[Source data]
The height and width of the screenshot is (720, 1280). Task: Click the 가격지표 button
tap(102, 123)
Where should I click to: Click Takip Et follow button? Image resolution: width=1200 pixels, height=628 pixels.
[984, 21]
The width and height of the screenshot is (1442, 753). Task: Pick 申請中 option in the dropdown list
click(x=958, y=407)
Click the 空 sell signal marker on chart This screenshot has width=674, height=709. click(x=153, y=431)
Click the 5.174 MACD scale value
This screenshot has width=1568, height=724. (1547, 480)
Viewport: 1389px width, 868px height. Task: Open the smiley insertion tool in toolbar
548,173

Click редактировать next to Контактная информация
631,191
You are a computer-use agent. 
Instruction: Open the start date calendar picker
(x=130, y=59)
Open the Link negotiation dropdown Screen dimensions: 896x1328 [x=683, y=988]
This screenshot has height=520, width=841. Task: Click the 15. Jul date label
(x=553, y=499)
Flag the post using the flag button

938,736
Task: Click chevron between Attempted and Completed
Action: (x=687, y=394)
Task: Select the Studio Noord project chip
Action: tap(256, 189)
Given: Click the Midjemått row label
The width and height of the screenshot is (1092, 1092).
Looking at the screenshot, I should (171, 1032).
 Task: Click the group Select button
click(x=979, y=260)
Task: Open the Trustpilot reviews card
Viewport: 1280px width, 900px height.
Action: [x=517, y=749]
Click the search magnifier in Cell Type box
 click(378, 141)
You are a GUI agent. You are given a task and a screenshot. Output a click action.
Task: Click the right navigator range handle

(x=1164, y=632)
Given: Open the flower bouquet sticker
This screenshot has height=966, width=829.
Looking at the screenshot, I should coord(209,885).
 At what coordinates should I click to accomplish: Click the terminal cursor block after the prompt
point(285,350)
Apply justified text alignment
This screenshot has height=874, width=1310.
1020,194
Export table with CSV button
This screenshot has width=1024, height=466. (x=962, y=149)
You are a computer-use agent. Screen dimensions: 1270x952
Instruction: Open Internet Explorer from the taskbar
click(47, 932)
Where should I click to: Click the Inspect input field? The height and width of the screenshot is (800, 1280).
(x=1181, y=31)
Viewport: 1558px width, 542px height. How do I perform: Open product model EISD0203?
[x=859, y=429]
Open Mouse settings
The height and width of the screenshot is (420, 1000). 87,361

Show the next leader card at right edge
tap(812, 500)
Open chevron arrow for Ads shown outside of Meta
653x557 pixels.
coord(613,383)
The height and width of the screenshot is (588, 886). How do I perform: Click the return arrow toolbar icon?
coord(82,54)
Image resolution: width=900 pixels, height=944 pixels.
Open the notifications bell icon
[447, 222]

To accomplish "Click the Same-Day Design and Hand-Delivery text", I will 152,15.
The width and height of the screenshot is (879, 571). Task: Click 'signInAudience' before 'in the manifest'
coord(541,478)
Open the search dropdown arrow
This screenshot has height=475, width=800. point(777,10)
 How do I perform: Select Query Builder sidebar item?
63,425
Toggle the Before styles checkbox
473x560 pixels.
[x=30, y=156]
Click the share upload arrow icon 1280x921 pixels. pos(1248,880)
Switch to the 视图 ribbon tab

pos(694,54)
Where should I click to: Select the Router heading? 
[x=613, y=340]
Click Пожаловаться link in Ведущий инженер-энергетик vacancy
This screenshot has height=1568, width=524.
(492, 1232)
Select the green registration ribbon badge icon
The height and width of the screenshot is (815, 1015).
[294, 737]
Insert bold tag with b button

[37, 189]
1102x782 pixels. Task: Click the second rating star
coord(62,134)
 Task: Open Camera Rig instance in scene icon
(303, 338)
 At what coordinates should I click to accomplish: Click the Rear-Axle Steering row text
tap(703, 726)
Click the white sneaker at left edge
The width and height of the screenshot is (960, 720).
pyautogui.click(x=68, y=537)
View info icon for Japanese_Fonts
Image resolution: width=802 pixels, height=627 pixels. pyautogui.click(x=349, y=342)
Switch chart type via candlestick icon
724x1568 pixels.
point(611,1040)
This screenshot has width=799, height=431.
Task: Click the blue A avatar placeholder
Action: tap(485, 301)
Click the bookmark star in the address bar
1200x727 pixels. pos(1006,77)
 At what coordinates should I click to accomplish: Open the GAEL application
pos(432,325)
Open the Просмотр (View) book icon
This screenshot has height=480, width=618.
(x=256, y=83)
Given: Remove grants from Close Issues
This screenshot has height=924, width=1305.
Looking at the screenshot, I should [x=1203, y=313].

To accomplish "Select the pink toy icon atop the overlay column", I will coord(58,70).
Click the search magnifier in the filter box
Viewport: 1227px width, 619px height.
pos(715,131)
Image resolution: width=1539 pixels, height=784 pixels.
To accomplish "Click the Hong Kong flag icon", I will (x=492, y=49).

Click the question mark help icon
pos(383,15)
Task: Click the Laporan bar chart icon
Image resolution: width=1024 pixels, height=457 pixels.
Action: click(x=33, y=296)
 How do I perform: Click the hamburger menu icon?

* **EXERCISE GOAL**
The expected result is a copy of each line in the records where "computer" appears.

* **EXERCISE ANSWER**
You are a computer-use agent. 
You are a computer-use agent. Screen dimensions: 1270x952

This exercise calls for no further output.